The best way to prevent stomach flu is to ensure kids regularly and thoroughly wash their hands. Simple soap and water is the best way to clean your hands. Use liquid soap and build a lather while rubbing your hands for at least 20 seconds, or as long as it takes to sing “Happy Birthday” or “Row, Row, Row Your Boat” twice. Rinse and dry your hands thoroughly.
It’s especially important for everyone to wash their hands after using the bathroom, but also before or after these common activities:
- after changing a diaper
- after sneezing, coughing or blowing your nose
- before preparing food
- after handling garbage
- before eating
Whenever possible, make sure the foods your kids eat have been properly prepared in a clean environment, and that those who have prepared the food have thoroughly washed their hands. Make sure your refrigerator is working properly and is keeping foods cold enough, and that any food past the “best before” date is thrown away. Never store raw and cooked food in the same container, and make sure any food you cook is cooked all the way through, with no remaining raw bits.

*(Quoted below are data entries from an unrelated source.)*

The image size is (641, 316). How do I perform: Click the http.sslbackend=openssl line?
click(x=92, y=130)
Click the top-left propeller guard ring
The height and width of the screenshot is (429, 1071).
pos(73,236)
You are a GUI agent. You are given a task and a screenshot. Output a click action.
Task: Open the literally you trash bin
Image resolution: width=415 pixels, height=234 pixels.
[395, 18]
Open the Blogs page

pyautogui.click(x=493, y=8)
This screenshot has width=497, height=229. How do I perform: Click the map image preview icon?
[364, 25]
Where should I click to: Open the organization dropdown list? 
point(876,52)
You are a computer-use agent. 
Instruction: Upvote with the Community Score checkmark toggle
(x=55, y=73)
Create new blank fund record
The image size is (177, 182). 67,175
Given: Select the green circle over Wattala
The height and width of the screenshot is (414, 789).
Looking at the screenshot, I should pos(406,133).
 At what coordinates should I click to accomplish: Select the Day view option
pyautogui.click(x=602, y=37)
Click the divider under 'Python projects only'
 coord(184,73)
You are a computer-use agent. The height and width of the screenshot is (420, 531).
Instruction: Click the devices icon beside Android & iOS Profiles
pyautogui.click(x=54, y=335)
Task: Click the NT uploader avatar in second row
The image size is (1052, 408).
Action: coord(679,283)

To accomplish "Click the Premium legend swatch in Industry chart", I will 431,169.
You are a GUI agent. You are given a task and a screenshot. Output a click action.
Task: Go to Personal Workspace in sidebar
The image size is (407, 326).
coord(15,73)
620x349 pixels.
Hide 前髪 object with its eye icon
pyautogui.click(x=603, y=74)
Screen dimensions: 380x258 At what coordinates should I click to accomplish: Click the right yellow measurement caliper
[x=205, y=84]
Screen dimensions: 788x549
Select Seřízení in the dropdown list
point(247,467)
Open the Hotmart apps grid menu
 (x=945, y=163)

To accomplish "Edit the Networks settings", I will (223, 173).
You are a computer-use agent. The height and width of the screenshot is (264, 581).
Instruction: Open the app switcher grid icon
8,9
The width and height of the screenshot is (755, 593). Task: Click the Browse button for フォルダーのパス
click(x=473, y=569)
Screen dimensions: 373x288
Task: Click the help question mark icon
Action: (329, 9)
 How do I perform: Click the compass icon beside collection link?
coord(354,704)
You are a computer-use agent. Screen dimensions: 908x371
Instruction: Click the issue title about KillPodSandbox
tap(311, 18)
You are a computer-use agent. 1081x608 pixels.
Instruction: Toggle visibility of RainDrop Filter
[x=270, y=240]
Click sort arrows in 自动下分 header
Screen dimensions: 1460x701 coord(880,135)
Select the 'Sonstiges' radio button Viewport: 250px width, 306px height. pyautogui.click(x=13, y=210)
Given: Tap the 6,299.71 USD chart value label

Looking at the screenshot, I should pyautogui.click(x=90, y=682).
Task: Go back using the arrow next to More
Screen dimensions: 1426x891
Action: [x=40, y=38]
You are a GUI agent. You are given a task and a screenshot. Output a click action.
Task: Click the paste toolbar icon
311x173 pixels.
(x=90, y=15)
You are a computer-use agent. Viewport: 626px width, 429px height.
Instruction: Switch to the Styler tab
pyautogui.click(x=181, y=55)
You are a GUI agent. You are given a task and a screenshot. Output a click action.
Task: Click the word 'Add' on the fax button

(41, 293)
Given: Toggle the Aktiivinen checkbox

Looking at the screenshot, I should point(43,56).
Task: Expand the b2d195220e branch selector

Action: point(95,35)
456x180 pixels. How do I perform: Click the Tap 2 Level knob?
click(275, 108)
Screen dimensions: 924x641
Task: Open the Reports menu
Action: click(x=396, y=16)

Symptoms of stomach flu in children
- watery diarrhea
- pains and cramping in their abdomen
- nausea and/or vomiting
- muscle or joint aches or a headache
- slight fever
- clammy skin, sweating and/or chills
- weight loss
Be prepared for the stomach flu
Since stomach flu is common and can visit your household at any time, here’s a list of essentials to keep on hand so that you can be prepared.
- An easy-to-read thermometer.
- Children’s fever reducer.
- An oral electrolyte drink (such as Electrolyte Gastro® or Pediatric Electrolyte) to help keep you or your child hydrated and to replenish the electrolytes and minerals lost through mild to moderate diarrhea and/or vomiting.
- A designated barf bucket (DBB). Your DBB could be made out of common household items such as a repurposed trash basket or a stainless steel mixing bowl. Having a DBB is essential because it contains the mess, helping to prevent the spread of germs.